There are some interesting leaks around the margins of this story: both the Journal and TechCrunch have been told by sources that Spotify had plenty of cash in the bank ($600m said the WSJ, and €570m said TechCrunch).
It’s clear that Spotify wants to be seen as acting decisively to swell its reserves for opportunities ahead, rather than be seen – as some critics do – as a company haemorrhaging money in a race against time to go public before deeper-pocketed rivals force it out of business.
Taking the optimistic view, what are those opportunities ahead? Talk is inevitably turning to acquisitions, although some of the mooted targets – Pandora, Tidal, Vevo and SoundCloud notably – might bring market share at the expense of focus at a crucial time for Spotify.
We’re more interested in what smaller, smarter acquisitions could bring to Spotify, remembering how past purchases of Tunigo and The Echo Nest presaged the company’s current efforts around programmed playlists and personalisation. From direct-to-fan platforms to machine-learning, there are plenty of intriguing areas to shop in.
General costs, from finally launching in Japan to settling publishing lawsuits to commissioning more original video content to sealing its (overdue) next round of licensing deals with major labels, can’t be ignored as a use for the latest cash injection.

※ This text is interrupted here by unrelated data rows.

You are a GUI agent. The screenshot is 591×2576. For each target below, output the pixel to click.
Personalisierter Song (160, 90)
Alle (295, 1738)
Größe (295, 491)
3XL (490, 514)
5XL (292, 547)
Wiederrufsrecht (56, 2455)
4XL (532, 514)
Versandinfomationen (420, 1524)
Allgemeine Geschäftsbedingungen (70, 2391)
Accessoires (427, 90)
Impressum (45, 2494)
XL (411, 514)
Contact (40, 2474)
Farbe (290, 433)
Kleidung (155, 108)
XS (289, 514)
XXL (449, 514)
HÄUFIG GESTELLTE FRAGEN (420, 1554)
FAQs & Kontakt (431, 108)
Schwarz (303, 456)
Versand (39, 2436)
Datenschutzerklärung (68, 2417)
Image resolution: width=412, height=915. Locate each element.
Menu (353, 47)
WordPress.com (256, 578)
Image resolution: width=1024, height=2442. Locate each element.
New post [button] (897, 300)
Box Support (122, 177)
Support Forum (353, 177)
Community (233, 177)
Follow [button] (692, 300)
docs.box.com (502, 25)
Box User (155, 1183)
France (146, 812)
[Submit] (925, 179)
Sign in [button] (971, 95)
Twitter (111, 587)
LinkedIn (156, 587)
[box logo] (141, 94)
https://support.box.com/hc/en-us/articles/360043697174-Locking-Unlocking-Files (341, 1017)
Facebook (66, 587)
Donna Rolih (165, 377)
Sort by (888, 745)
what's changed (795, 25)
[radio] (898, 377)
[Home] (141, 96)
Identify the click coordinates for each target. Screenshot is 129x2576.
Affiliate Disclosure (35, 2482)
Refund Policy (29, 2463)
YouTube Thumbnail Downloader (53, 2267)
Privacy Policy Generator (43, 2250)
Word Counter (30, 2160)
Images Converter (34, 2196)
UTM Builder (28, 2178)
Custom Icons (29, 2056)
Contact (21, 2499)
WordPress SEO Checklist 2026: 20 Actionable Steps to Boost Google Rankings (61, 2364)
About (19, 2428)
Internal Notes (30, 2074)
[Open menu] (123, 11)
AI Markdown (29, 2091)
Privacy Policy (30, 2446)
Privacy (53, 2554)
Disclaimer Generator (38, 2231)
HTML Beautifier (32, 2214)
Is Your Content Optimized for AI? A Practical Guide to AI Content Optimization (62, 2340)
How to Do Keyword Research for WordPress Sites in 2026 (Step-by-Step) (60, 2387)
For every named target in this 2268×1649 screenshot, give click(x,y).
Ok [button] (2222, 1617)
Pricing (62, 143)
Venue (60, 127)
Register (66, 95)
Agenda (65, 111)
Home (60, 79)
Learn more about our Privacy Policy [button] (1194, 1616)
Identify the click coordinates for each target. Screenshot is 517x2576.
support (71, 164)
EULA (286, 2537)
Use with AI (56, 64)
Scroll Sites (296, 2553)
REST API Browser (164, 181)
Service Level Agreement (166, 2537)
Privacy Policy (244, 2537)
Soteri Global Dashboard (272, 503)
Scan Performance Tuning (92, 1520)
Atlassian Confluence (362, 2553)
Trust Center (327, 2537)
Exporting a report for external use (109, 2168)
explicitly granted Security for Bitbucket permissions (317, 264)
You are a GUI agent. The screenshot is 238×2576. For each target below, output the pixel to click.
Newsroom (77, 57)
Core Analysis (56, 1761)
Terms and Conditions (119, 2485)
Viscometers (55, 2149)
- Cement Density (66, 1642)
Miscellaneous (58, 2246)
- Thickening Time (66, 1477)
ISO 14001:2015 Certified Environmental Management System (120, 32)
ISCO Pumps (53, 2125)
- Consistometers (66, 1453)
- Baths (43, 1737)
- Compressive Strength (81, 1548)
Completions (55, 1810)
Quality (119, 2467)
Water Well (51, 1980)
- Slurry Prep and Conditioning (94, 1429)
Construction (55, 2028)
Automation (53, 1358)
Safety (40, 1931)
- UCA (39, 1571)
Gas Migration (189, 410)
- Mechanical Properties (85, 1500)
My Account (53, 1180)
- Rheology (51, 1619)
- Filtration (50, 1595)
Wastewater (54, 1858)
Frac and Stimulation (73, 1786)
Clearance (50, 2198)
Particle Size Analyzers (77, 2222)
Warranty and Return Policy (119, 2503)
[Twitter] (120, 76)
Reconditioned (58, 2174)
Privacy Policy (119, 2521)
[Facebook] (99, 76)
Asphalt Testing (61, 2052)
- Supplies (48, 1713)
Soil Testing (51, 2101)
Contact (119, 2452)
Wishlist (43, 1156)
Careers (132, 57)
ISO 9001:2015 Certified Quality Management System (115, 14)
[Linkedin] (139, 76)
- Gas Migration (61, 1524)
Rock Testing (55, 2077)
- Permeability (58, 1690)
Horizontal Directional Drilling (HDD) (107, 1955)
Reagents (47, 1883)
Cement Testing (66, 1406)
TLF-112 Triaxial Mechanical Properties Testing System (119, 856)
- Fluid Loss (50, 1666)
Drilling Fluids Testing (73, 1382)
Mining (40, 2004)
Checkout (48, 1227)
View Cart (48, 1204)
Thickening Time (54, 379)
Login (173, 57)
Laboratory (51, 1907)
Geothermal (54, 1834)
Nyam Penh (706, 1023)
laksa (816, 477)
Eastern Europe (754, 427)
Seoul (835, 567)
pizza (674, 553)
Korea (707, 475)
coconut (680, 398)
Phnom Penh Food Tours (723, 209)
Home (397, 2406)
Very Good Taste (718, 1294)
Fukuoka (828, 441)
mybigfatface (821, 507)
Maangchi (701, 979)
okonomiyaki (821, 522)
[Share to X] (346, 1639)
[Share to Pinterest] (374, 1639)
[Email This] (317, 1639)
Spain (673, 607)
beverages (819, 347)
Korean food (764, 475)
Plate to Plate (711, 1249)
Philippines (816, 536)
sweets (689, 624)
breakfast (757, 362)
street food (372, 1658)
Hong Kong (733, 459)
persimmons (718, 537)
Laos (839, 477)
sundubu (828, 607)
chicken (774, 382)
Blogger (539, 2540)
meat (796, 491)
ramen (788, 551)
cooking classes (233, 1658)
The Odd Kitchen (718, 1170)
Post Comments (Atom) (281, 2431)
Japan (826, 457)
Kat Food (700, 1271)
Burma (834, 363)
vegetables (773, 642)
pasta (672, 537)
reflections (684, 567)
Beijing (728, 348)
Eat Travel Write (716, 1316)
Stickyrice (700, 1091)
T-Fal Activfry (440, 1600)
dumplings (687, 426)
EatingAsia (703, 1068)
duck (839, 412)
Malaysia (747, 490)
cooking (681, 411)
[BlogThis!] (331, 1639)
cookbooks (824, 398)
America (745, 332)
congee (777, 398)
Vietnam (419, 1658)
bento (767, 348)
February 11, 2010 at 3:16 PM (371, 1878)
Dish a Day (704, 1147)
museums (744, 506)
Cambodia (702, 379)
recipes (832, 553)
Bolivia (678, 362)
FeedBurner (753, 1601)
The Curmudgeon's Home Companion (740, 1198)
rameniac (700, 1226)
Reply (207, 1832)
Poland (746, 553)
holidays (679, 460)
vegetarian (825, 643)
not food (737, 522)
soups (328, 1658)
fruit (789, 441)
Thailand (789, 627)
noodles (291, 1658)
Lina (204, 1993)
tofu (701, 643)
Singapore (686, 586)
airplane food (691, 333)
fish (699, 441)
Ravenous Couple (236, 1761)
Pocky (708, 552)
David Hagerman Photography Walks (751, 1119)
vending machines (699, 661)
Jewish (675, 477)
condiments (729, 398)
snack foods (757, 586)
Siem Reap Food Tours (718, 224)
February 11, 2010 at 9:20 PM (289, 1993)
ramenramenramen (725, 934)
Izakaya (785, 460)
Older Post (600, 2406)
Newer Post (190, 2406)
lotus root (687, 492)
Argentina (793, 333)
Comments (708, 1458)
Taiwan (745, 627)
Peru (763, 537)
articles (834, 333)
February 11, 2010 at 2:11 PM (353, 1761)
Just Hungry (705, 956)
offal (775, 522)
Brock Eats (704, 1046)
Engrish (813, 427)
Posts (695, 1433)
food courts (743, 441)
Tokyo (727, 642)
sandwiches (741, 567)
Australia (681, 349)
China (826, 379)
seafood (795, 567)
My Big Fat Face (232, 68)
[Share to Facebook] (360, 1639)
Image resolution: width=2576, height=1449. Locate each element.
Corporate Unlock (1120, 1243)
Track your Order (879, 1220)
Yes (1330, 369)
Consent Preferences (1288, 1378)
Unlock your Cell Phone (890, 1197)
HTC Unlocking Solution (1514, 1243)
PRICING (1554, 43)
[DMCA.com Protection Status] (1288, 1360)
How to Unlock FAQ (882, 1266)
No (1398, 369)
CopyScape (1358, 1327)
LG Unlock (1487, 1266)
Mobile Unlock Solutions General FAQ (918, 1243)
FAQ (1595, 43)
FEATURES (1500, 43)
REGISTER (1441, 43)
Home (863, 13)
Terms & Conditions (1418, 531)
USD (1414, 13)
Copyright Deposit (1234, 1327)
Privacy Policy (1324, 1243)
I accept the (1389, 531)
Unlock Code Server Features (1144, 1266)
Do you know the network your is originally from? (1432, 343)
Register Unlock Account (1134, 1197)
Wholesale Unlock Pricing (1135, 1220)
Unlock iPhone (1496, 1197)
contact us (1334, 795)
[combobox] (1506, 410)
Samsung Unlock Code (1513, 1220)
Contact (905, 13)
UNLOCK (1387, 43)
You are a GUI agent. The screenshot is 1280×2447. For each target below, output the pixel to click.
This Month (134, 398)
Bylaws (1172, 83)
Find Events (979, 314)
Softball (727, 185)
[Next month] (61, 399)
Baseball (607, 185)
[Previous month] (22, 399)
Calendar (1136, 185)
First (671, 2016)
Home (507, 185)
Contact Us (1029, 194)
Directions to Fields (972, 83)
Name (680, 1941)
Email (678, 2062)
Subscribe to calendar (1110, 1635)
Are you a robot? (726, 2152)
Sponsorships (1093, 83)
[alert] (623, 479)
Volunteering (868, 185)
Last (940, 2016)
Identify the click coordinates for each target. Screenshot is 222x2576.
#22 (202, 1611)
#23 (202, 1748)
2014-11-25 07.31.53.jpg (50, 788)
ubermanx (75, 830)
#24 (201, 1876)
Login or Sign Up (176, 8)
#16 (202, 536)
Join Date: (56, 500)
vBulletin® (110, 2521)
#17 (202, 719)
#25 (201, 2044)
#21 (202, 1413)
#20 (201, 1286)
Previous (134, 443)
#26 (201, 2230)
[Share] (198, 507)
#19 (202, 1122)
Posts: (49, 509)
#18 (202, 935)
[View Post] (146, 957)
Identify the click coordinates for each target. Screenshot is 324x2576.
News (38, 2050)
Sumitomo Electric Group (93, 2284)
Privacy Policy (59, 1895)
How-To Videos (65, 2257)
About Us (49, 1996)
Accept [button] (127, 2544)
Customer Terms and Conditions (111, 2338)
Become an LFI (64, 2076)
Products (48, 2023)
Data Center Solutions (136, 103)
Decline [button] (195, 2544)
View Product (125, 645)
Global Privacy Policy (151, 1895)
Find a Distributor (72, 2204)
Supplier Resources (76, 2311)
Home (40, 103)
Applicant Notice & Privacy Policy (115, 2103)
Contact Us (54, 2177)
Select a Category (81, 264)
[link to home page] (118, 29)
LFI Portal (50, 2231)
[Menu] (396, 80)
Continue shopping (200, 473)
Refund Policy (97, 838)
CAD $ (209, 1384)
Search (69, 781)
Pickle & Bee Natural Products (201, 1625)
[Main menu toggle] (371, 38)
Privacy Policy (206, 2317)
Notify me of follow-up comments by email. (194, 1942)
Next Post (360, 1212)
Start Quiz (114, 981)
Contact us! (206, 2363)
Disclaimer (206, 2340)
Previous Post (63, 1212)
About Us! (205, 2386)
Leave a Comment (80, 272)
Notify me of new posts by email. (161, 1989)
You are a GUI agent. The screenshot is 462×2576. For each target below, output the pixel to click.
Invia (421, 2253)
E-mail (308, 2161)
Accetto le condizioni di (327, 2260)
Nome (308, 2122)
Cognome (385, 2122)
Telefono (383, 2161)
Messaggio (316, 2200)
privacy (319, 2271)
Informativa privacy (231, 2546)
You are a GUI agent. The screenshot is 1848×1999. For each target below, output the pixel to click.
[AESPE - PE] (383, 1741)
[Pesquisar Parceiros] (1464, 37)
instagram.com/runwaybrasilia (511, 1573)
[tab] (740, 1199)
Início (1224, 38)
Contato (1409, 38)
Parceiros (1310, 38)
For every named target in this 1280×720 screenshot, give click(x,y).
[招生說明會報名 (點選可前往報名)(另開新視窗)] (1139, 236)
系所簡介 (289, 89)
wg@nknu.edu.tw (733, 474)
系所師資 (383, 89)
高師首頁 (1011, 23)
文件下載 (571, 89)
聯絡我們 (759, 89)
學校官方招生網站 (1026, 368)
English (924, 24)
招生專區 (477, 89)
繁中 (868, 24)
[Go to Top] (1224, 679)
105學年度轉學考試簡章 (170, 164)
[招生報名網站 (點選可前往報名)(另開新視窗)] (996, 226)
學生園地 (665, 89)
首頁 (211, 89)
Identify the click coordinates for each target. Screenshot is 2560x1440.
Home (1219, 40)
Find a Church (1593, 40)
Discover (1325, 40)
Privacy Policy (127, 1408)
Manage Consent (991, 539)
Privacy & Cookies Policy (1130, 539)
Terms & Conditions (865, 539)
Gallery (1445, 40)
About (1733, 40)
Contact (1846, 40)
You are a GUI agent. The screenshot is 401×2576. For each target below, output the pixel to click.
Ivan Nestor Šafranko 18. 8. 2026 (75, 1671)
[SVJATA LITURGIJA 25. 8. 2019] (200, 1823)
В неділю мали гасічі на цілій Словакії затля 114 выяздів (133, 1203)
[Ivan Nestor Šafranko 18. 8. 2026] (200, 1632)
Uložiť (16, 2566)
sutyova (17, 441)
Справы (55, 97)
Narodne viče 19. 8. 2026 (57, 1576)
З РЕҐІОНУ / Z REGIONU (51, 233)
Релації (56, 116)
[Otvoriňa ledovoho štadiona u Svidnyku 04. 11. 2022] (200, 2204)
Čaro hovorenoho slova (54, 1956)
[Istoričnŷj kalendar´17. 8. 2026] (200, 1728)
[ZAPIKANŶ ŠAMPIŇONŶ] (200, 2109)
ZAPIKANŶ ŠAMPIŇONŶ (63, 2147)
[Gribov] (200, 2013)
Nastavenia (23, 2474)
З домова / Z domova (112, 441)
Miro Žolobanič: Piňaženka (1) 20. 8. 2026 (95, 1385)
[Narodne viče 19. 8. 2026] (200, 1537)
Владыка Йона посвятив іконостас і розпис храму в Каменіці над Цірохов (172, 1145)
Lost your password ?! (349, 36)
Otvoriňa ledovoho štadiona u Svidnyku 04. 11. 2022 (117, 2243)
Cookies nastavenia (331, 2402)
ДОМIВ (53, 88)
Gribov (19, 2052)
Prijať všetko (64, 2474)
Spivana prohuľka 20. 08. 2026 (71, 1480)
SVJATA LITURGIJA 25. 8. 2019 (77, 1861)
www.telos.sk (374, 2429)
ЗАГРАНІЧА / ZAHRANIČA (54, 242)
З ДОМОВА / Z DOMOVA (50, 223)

Plus, as Spotify tries to reach an ever-more mainstream audience at a time when some of its main rivals – Apple Music and Google Play / YouTube – are preloaded on the two dominant smartphone platforms, marketing costs will only increase too.
There is no shortage of things for Spotify to spend its $1.6bn cash reserves on, then. But the main point remains the ticking clock for that IPO, with 2017 now looking the most likely year for Spotify to go public.